ЕЩЁ ОДИН ПОВОРОТ... (ОТВЕТ A.A. ПОЛОННИКОВУ)
РОБОТОВА Алевтина Сергеевна - д-р пед. наук, проф., кафедра педагогики.
E-mail: [email protected]
РГПУ им. А.И. Герцена, Санкт-Петербург, Россия
Адрес: 191186, Санкт-Петербург, наб. реки Мойки, д. 48, корп. 11
Аннотация. Текст построен как полемическое размышление, как отклик на статью А.А. Полонникова о сложных взаимоотношениях между системой языка педагогических наук и её отражением в педагогической действительности.

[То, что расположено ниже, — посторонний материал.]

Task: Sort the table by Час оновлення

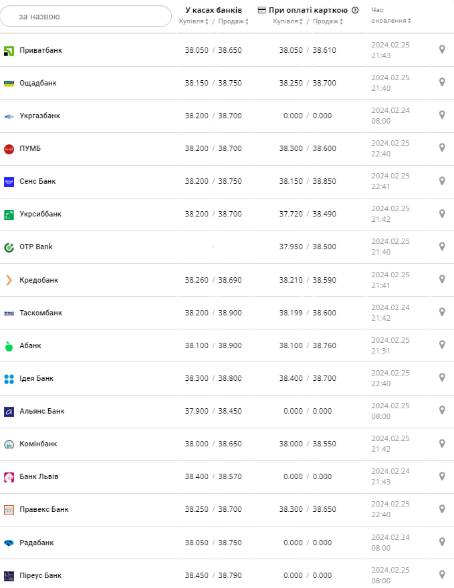Action: (x=391, y=20)
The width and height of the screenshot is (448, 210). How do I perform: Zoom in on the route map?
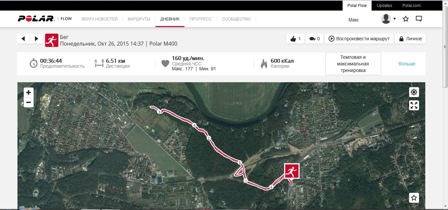29,92
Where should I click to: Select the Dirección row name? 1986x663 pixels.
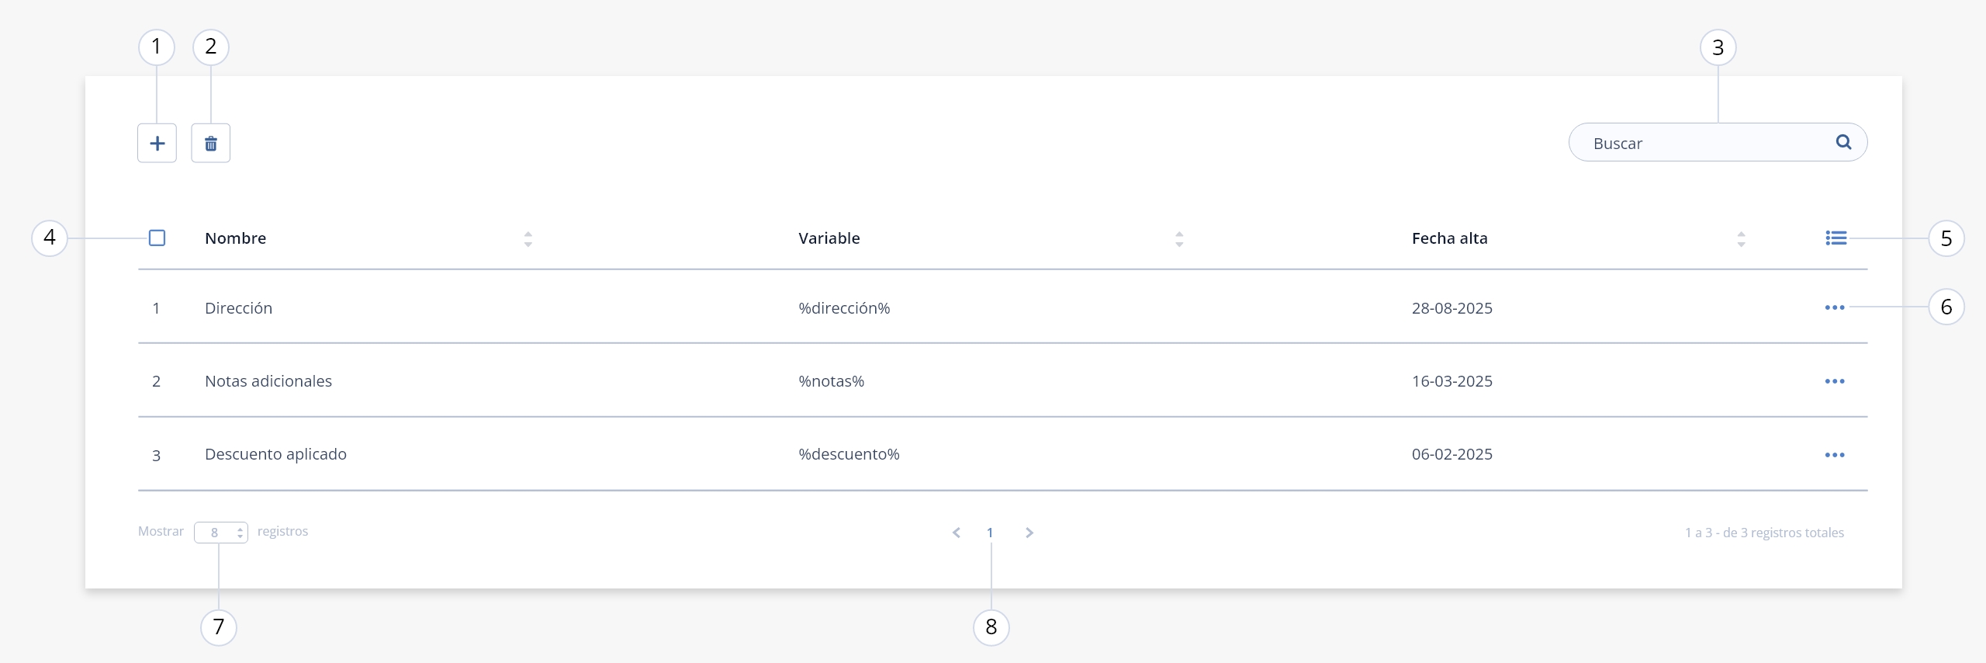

Ключевые слова: дискутирование, семиологический поворот, языковой и внеязыковой кризис
Для цитирования: Роботова А.С. Ещё один поворот ... (Ответ А.А. Полонникову) // Высшее образование в России. 2017. № 10 (216). С. 58-63.
Да... Нелёгкая это задача - включиться в дискуссию с оппонентом на страницах журнала. Почему? Устный диспут очень многим отличается от письменного. В самом деле: в личной полемике можно сразу подправить высказанную мысль, неудачное её оформление; внести уточнение, ответить на прозвучавшую с места реплику, потом снова взять слово и сделать своё выступление более завершённым и ясным. А критический дискурс в журнале - совсем другая история. Всё время должен помнить, что твои критические размышления, полемические приёмы в печатном тексте не могут быть использованы во всей полноте (критика, опровержение, сарказм, ирония, выделение нарушений логики рассуждений и т.д.). Текст оппонента содержит обычно несколько вопросов и проблем, на которые хотелось бы ответить, но, увы, объём ответного текста тебя ограничивает. Снова перечитала редакционное вступление к новой рубрике журнала (Высшее образование в России. 2017. № 2. С. 24-25), где поставлено много вопросов, на которые, очевидно, отзовутся многие читатели журнала. Там же опубликована статья А.А. Полон-никова «Современная образовательная ситуация: подходы к описанию и дискурсивная ответственность» [1], откликом на которую и стала моя статья «Педагогический оптимист
или педагогический пессимист: кто я?», размещённая в данном номере журнала.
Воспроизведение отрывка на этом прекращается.